Any activity that could help to lighten memory load by favorising automatic processing should be developed and integrated into academic programs. We feel that because of the complexity of both the phonological system and the cognitive and linguistic resources necessary for oral comprehension, explicitly teaching difficult points will lead to failure. It is not sufficient to work on the symptoms or the apparent difficulties of second language acquisition because this does not access the source of the problem. We are convinced that certain phonological information is only accessible through progressively introducing English temporal patterns. Procedures that lead to avoiding the use of higher order reasoning and explicit learning strategies, allowing more receptivity to a novel phonological system, should be developed."

(Comment: I don't understand why explicit learning needs to lead to failure or lack of direct, unpolluted automatization. Such students are not sentenced to use their knowledge as crutches forever.)

Anatomical Correlates of Foreign Speech Sound Production

Those little grey cells:

"Previous work has shown a relationship between brain anatomy and how quickly adults learn to perceive foreign speech sounds. Faster learners have greater asymmetry (left > right) in parietal lobe white matter (WM) volumes and larger WM volumes of left Heschl's gyrus than slower learners. Here, we tested native French speakers who were previously scanned using high-resolution anatomical magnetic resonance imaging. We asked them to pronounce a Persian consonant that does not exist in French but which can easily be distinguished from French speech sounds, the voiced uvular stop."

(Comment: my guess here is that these random French speakers did not beef up their brains through language learning. This would perhaps suggest that Emil Krebs' superbrain was naturally endowed for language learning. I could ask, I suppose.)

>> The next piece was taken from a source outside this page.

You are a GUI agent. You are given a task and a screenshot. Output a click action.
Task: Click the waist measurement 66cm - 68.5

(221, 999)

Second-language speech perception and production in adult learners
before and after short-term immersion


"Several studies have reported that added second-language (L2) experience results in a more native-like L2 speech performance in adult L2 learners. The amount of experience has often been quantified in terms of the length of residence (LOR) in an L2 speaking community. While some studies reported an effect of LOR on L2 performance (e.g., Bohn & Flege, 1990; Flege, Bohn, & Jang, 1997; Flege &
Hillenbrand, 1984; Yamada, 1995) other studies reported no effect of LOR (e.g.,
Flege, 1988, 1993; Flege, Munro, & Skelton, 1992)."

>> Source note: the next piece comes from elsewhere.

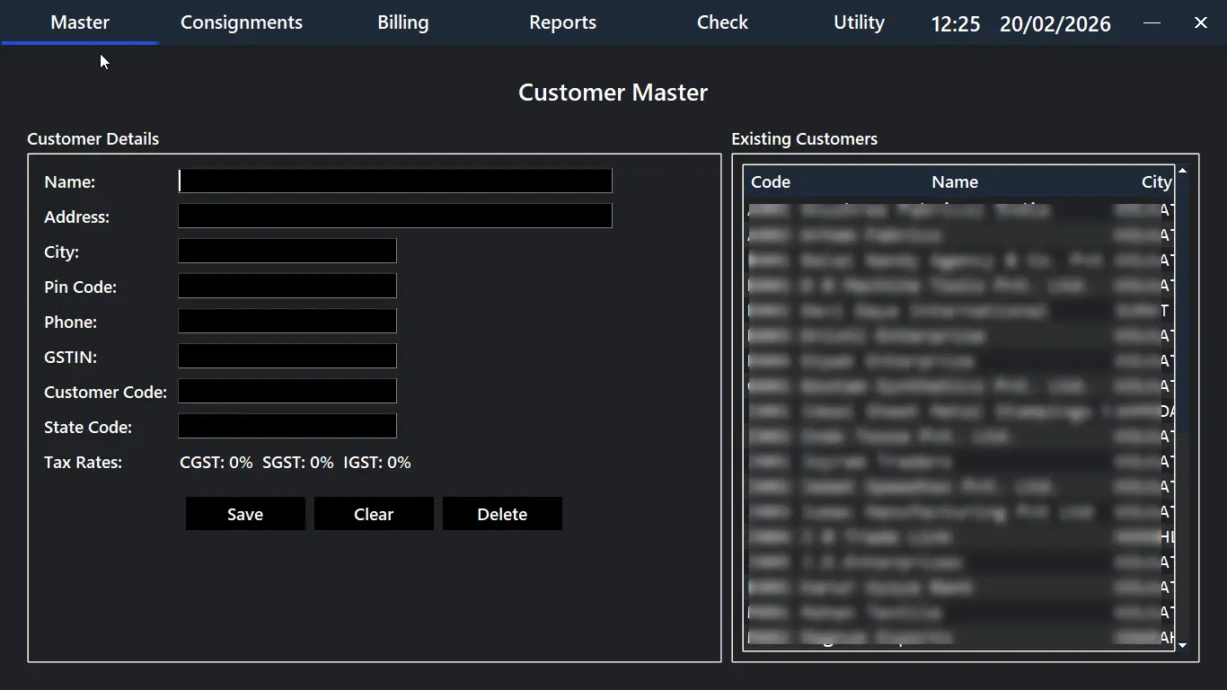Click the Save button

tap(245, 514)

"The fact that the Experience Group received significantly higher scores after a
relatively short period of immersion in an English-language environment and the fact
that one subject achieved native-like pronunciation ratings do not appear to be
consistent with the Critical Period Hypothesis..."

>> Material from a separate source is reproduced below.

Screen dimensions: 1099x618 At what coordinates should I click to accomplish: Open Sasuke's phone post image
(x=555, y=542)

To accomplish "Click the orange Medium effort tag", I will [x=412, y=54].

"Experiment 3A and 3B supported Hypothesis 4 that English language experience would have a stronger effect on the perception than the production of L2 speech sounds."

(Comment: you have the ear for it, but your tongue trips).

..."the findings suggest that the phonetic system in adults is still malleable in young adults and that perception leads production in L2 speech acquisition. The finding that global foreign accent ratings improved but that no improvement was found in the select speech sounds might suggest that important improvements happened in the prosodic dimension."

And now, three blind mice (and a cat).

Abstract

The adult cerebral cortex can adapt to environmental change. Using monocular deprivation as a paradigm, we find that rapid experience-dependent plasticity exists even in the mature primary visual cortex. However, adult cortical plasticity differs from developmental plasticity in two important ways...

A primary function of the brain is to integrate the individual into a continually changing environment. Some aspects of this integration are accomplished through developmental processes, other aspects through learning. Although learning can occur throughout life, many behaviors, from language to sexual behavior, are shaped profoundly by early life experience. In this study, we have examined how the adaptive capacity of the cerebral cortex changes with maturation.